When the temperature dips, watch for signs of frostbite. It’s seen most often on pets’ ears, the tail and footpads, and watch for pale, glossy or white skin. By limiting the amount of time your pet spends outside, the easier frostbite can be prevented.
Nutrition and water are also extremely important, because a well-nourished pet is better equipped to cope with the harsh weather. Make sure to always have fresh water available for them, but avoid steel or aluminum dishes.
Antifreeze is something many people have sitting outside now – and it also has a sweet taste that cats love. However, antifreeze is toxic enough to cause serious illness and even death. Make sure your car isn’t leaking any fluids and keep containers safely locked away from pets and children!
Make sure your pets have a comfortable and cozy place to sleep that is free from cold drafts.
Contact your veterinarian immediately if you notice changes in your pet’s behavior, such as energy-level or appetite-decrease, signs of frostbite or if they’ve eaten something they shouldn’t have.
This seems obvious, but we say it time and time again: never leave your dog or cat alone in a car during cold (or hot!) weather. A car can act as a refrigerator in the winter, holding in the cold and causing the animal to freeze to death. Also, check under your vehicle before starting it, as it can seem like a warm place for an animal to hide, but turning the car on will seriously injure – or kill- the animal.

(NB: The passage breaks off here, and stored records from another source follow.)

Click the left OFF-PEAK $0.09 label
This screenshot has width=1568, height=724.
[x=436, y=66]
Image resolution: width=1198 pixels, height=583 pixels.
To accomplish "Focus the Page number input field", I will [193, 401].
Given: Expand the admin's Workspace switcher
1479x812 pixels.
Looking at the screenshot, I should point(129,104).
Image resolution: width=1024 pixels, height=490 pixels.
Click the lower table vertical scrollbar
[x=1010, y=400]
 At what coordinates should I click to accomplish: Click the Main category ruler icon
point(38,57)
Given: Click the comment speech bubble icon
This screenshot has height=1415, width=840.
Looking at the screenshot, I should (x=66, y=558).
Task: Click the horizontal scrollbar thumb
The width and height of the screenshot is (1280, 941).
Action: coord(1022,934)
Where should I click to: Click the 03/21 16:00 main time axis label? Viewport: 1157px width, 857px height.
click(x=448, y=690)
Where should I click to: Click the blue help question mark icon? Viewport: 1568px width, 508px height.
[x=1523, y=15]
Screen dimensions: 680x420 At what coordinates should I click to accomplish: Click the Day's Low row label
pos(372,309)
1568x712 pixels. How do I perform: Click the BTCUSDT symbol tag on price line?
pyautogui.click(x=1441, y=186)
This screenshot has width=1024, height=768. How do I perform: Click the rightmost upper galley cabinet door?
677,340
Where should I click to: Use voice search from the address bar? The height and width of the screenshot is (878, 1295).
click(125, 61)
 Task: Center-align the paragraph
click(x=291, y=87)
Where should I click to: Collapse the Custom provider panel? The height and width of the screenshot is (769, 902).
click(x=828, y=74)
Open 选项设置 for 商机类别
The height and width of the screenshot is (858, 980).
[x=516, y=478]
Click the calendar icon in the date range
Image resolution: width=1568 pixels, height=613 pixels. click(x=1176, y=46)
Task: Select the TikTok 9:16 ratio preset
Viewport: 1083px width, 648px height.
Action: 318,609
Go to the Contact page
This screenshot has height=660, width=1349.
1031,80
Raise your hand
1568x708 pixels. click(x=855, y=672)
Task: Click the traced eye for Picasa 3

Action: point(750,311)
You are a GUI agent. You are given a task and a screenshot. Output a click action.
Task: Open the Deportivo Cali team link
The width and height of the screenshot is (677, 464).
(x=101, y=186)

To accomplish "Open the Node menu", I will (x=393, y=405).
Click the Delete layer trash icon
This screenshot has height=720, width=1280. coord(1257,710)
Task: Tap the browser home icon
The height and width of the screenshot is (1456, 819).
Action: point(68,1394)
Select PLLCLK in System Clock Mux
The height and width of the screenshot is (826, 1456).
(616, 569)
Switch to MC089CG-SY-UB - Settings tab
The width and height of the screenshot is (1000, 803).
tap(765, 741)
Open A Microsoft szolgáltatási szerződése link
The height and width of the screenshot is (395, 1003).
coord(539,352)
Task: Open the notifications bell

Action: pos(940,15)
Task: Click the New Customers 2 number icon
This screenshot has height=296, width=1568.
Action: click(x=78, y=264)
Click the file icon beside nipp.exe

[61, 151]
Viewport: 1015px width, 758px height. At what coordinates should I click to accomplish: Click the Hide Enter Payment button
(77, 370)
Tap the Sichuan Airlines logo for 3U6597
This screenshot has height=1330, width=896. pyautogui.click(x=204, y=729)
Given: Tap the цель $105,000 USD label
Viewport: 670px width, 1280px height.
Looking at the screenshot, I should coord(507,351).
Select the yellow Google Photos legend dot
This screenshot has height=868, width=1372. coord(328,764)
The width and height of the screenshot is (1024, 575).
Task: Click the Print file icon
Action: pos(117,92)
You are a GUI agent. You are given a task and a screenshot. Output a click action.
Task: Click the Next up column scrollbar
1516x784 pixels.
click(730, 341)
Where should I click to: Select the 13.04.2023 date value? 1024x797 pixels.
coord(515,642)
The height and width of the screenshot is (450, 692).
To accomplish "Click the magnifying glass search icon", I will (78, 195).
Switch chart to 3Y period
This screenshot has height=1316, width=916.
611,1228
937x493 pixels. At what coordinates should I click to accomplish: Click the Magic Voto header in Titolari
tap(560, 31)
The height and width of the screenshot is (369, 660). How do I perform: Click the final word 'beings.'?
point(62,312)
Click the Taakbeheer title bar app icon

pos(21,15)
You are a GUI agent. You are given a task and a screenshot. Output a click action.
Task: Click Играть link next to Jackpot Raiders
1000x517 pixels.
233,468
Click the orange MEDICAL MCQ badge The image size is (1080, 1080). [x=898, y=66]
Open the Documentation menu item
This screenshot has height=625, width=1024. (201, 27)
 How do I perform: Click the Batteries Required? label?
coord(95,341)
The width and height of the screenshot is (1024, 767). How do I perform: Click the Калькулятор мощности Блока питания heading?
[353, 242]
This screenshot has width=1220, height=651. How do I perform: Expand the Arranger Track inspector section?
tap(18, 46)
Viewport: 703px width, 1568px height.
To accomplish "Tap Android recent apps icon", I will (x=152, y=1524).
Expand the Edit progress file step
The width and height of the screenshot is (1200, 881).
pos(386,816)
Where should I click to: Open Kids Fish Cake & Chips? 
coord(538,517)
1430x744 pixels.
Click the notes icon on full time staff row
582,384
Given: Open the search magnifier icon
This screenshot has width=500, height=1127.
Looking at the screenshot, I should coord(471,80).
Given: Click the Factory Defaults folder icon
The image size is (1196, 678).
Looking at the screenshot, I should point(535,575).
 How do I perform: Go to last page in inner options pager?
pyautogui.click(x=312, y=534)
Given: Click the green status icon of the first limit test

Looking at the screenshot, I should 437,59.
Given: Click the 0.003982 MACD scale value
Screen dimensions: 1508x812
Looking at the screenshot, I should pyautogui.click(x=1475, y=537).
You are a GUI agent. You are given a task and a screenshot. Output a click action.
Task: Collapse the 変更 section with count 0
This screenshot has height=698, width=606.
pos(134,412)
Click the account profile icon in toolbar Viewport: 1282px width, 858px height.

Remember to shovel out cat shelters when you’re shoveling your own driveway. Cats in shelters can get snowed in, so keep entrances clear and shovel an exit for cats who may be taking refuge under bushes, porches, or other hiding spots.
When your pet does come in from the snow, wipe off any road grit and any other substances that may stick to his paws or fur. Especially with all the salt that gets put down, pets love to lick it off, and that can cause serious infections.
Lastly, with family get-togethers and parties, make sure no one is feeding your pet dangerous table scraps like bird bones, gravy, onions, garlic or other bulb veggies, herbs and spices, stuffing, chocolate, fruit cake, grapes or raisins, dairy products, desserts or sweets.
With so many people coming and going, make a comfortable, safe space, away from all the entrances so that they don’t sneak out. Be sure there’s food and water, plus, toys, of course for their entertainment.